**The task:**
Could you copy every line of the data that contains "agent"?
* * *
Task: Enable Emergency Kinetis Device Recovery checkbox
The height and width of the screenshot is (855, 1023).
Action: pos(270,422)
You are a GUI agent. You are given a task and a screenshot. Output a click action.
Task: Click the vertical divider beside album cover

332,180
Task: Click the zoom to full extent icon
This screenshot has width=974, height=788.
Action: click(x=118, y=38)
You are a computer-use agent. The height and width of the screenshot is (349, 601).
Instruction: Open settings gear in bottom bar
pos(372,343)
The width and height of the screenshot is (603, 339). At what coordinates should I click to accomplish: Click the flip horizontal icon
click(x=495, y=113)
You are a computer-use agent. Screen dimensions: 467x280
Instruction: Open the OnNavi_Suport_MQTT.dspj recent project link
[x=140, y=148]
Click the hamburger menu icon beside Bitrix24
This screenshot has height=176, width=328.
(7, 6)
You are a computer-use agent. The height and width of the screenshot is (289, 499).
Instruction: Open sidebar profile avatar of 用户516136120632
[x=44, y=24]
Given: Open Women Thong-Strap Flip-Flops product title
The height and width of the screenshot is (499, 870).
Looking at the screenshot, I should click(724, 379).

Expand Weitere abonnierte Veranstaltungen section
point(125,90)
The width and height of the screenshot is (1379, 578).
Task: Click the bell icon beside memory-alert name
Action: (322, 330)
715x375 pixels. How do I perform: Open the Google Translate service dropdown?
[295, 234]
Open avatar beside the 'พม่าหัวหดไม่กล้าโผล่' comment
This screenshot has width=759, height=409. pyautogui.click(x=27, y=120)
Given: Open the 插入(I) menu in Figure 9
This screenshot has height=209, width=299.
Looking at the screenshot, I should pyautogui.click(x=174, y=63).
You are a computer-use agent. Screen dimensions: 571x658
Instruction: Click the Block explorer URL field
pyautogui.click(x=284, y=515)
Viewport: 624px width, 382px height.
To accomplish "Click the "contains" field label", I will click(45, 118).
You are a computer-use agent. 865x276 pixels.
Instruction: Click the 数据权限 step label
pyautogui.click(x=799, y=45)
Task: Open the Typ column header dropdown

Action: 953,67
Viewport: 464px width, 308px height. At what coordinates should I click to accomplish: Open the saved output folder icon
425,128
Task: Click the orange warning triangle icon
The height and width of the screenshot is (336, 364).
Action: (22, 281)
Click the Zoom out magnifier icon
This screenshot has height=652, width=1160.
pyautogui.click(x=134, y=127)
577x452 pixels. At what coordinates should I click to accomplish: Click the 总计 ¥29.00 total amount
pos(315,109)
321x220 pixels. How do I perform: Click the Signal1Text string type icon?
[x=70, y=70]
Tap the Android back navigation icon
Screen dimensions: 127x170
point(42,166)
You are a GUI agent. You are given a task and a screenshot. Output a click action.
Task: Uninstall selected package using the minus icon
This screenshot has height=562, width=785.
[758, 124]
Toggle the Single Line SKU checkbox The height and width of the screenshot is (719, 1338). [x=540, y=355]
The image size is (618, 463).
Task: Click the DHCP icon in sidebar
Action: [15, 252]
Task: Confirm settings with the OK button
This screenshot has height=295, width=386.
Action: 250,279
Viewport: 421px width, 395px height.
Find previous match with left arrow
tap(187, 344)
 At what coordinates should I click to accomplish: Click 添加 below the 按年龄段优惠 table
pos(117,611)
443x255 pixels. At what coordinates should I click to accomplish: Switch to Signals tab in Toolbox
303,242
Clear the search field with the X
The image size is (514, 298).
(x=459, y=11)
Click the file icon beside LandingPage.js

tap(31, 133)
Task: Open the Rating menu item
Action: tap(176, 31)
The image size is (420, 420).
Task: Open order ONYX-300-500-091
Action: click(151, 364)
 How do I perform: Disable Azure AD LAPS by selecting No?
* * *
**Output of the task:**
You are a GUI agent. You are given a task and a screenshot. Output a click action.
You are a computer-use agent. The height and width of the screenshot is (349, 601).
You are a computer-use agent. Screen dimensions: 467x280
You are a computer-use agent. The height and width of the screenshot is (289, 499).
You are a computer-use agent. Screen dimensions: 571x658
You are a computer-use agent. 865x276 pixels.
You are a GUI agent. You are given a task and a screenshot. Output a click action.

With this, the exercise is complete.